======== Extract to read ========

Hussain A, Dunn KW. Burns 2014; 40(2): 251-256.

Affiliation

University Hospital South Manchester, Southmoor Road, Manchester M23 9LT, United Kingdom. Electronic address: amh@doctors.net.uk.

Copyright

(Copyright © 2014, Elsevier Publishing)

DOI

10.1016/j.burns.2013.07.002

PMID

24011733

Abstract

INTRODUCTION: Capse Healthcare Knowledge Systems (CHKS) is a global commercial organisation that operates health benchmarking programmes in the UK and internationally. In absence of a specialty-specific quality monitoring programme for burn services, CHKS has been producing comparative quality data for burn services for a number of years. The major quality indicator reported by CHKS is mortality as a Risk Adjusted Mortality Index (RAMI). The accuracy of RAMI is unknown in comparison to published burn-specific mortality prediction models. METHODS: A retrospective study design was used to collect data for patients admitted to the Adult Burn Service at University Hospital South Manchester (UHSM) between January 2006 and December 2010. Data was collected from two sources, CHKS and Manchester Burn Injury Database (MBID). The demographic and injury characteristics of survivors and non-survivors were compared and Receiver Operator Curve (ROC), equivalence and non-inferiority analyses were used to assess accuracy of RAMI in comparison to Abbreviated Burn Severity Index (ABSI), Belgian Outcome of Burn Injury (BOBI) score, Baux score (Baux) and McGwin score (McGwin). RESULTS: The accuracy of RAMI to discriminate between survivors and non-survivors (area under curve=0.79, 95% CI 0.50-0.81) was significantly inferior to that of ABSI, BOBI, Baux and McGwin scores. Equivalence and non-inferiority testing of ROC curves also showed RAMI score to be inferior to ABSI, BOBI, Baux and McGwin scores at 5% significance level. CONCLUSION: CHKS RAMI provides an inaccurate and inferior monitoring of mortality as a quality indicator in burn patients compared to burn specific mortality prediction models. This study raises concerns about the ability of commercially reported systems to accurately monitor quality indicators of relevance to burn care.

======== Data under study ========

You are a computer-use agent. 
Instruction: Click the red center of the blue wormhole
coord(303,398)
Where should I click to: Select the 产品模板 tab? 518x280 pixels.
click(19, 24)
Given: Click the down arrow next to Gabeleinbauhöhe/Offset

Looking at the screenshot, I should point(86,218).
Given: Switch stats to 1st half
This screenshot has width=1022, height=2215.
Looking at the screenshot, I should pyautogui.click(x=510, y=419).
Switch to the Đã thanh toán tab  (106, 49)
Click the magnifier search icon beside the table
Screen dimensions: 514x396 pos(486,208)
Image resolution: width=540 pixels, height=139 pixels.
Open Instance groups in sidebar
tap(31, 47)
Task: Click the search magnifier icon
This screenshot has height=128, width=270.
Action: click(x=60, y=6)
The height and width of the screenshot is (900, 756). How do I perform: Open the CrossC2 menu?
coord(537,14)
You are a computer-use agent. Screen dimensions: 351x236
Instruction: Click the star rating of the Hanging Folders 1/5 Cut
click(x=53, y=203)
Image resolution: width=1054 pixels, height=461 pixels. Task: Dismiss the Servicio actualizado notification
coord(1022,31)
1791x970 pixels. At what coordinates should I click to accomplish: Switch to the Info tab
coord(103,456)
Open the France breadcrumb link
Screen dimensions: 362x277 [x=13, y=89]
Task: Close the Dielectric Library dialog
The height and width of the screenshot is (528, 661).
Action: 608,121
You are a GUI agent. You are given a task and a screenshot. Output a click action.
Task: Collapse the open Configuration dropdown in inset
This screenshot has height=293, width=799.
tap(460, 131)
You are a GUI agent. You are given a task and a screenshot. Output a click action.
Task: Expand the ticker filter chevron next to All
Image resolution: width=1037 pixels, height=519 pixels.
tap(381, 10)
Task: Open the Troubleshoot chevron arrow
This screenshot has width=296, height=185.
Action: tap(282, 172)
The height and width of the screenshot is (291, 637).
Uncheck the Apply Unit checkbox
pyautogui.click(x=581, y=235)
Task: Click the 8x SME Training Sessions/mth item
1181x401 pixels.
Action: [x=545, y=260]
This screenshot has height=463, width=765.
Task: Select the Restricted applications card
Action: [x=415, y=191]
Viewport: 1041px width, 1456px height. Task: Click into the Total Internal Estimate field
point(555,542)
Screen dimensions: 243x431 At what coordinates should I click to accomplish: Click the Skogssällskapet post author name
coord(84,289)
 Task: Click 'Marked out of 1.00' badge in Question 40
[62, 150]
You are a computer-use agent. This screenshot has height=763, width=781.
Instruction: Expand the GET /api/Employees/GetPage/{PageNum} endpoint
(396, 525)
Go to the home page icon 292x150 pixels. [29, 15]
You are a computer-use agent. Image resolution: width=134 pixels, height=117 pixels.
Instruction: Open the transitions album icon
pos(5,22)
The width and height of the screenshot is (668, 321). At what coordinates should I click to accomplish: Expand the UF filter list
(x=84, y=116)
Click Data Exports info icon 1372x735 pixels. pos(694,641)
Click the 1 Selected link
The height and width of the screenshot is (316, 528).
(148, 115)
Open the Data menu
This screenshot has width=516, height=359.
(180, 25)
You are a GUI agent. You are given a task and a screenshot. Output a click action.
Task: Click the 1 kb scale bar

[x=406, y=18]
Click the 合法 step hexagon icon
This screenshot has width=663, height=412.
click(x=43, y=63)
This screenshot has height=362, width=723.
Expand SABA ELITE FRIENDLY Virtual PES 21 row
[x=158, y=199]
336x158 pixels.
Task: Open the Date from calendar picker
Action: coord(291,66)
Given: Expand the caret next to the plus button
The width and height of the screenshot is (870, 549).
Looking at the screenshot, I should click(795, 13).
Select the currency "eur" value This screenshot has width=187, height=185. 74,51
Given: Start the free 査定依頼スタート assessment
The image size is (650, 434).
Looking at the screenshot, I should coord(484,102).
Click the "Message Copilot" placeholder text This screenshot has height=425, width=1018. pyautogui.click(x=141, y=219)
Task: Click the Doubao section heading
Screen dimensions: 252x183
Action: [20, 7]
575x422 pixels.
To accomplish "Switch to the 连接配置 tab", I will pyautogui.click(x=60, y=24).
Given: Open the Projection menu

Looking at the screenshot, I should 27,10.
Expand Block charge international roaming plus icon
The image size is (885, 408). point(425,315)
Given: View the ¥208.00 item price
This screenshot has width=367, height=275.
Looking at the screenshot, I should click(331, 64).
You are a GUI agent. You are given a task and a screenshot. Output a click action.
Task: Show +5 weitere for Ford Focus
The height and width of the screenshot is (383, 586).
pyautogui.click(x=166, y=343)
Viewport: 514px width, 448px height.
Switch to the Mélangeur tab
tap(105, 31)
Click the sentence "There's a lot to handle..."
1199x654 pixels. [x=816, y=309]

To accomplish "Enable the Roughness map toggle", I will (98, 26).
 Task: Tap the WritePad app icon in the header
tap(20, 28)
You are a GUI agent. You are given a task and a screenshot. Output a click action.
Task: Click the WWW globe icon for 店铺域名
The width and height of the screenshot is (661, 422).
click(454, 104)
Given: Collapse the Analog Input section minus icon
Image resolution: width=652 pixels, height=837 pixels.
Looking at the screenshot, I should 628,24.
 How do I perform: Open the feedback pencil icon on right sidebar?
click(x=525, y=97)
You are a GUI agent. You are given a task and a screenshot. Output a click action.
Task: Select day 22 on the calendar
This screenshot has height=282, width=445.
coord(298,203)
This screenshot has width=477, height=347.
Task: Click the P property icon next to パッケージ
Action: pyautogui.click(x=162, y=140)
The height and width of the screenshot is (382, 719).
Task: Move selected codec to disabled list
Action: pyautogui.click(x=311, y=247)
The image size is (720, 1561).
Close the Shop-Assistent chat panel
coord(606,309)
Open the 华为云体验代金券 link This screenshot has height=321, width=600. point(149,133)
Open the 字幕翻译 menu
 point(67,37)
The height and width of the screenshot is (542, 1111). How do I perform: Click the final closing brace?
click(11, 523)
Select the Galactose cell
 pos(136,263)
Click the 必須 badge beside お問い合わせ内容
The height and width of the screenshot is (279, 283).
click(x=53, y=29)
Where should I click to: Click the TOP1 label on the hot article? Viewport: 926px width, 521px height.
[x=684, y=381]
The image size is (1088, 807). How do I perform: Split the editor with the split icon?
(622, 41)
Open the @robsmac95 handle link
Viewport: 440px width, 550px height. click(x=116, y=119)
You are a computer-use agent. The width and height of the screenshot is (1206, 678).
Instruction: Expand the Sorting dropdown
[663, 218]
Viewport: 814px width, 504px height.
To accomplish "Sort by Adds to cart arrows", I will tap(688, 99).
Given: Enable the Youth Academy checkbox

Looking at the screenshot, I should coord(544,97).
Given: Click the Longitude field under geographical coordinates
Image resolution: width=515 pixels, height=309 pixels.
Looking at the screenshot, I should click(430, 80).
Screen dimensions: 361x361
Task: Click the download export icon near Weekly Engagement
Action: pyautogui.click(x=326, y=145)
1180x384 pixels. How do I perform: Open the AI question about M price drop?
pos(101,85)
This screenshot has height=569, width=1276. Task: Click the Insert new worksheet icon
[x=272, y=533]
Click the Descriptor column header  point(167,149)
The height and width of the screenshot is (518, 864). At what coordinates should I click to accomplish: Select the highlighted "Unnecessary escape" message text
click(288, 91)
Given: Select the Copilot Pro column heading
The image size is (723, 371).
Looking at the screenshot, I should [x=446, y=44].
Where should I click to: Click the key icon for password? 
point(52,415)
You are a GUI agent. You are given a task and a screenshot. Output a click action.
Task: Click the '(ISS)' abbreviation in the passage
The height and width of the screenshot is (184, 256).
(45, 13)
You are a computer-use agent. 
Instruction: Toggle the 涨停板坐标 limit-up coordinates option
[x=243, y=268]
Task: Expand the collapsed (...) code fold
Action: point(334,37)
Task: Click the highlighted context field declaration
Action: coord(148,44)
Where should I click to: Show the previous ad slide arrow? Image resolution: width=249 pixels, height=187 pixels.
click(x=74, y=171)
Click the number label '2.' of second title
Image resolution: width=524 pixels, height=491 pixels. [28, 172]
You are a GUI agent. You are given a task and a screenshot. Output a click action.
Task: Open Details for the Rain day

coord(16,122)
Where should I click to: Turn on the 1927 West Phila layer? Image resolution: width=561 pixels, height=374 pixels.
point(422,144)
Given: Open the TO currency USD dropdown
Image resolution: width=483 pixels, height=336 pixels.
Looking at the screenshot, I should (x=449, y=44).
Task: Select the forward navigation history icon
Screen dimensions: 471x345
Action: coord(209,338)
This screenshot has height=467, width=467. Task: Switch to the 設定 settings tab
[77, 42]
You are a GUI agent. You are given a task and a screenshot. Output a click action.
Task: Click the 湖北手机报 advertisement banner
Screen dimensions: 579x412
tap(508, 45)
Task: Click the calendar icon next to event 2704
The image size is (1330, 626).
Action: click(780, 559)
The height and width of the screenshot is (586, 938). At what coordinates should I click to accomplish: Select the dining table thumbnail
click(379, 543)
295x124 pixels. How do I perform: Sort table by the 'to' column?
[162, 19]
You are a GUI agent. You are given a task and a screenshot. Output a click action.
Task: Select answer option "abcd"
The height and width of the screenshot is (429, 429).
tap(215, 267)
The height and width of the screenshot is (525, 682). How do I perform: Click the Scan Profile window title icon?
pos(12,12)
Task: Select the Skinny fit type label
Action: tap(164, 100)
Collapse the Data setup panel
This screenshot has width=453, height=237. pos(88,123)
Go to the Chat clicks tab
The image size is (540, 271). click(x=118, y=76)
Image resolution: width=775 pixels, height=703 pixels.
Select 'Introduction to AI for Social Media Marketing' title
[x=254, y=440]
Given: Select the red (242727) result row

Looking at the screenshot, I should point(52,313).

========

Tasks and exercises:
1 – According to the abstract on burn mortality indices, from which two sources were the data collected?
2 – Using the abstract on burn mortality indices, explain why CHKS has been producing comparative quality data for burn services.
3 – Condense the paragraph of the abstract on burn mortality indices that begins "INTRODUCTION: Capse Healthcare Knowledge Systems" into a list, keeping its main facts.

Answer list:
1 – CHKS and the Manchester Burn Injury Database (MBID).

2 – CHKS has done so because no specialty-specific quality monitoring program exists for burn services.

3 –
- Background: CHKS, a global commercial health benchmarking organization, has produced comparative quality data for burn services for years because no burn-specific monitoring program exists. Its main quality indicator is mortality, reported as a Risk Adjusted Mortality Index (RAMI). RAMI's accuracy compared with published burn-specific prediction models was unknown.
- Methods: A retrospective study covered patients admitted to the Adult Burn Service at University Hospital South Manchester from January 2006 to December 2010. Data came from CHKS and the Manchester Burn Injury Database. Survivors and non-survivors were compared. ROC, equivalence and non-inferiority analyses tested RAMI against the ABSI, BOBI, Baux and McGwin scores.
- Results: RAMI was significantly worse than all four burn-specific scores at distinguishing survivors from non-survivors. Equivalence and non-inferiority testing also showed RAMI to be inferior at the 5% significance level.
- Conclusion: As a mortality-based quality indicator for burn patients, CHKS RAMI is inaccurate and inferior to burn-specific models. This raises concerns about whether commercially reported systems can accurately monitor quality indicators relevant to burn care.